CNBC Analyst Brian Kelly: Bitcoin Matters More than Blockchain

Brian Kelly, the highly regarded CNBC analyst and CEO of BKCM, a cryptocurrency-focused investment firm, explained in an analytical blog post that as a technology, bitcoin matters more than the blockchain.

Since mid-2015, banks, financial institutions, and technology conglomerates have poured billions of dollars in research and development to commercialize blockchain technology. Enterprise-grade blockchain networks have been introduced, the concept of permissioned ledger was tested, and public blockchain network-inspired projects have been revealed by some of the largest companies in the financial sector.

Yet, to this date, banks and financial institutions are struggling to demonstrate a single successful commercial blockchain technology-based application. The blockchain sector is approaching 2018, and blockchain developers have offered similar statements they had provided in the past few years; that the development phase of blockchain technology is still at its infancy.
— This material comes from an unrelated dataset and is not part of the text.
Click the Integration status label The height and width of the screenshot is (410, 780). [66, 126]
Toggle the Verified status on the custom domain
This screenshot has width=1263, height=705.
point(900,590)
Importance of Bitcoin as a Currency

As security expert Andreas Antonopoulos previously explained at the Blockchain Africa Conference held at the Focus Rooms in Johannesburg, South Africa, blockchain technology is one of many technologies that support the Bitcoin protocol. Technologies such as Schnorr signatures, advanced elliptic curve applications and ring signatures. The synergy between these four technologies create bitcoin, a robust, immutable, efficient, and scalable cryptocurrency.

“Blockchain is the technology behind bitcoin. Which is incorrect. Blockchain is one of the four foundational technologies behind bitcoin and it can’t stand alone. But that hasn’t stopped people from trying to sell it. Blockchain is bitcoin with a haircut and a suit you parade in front of your board. It is the ability to deliver sanitized clean comfortable version of blockchain of bitcoin to people who are too terrified of actually disruptive technology,” explained Antonopoulos.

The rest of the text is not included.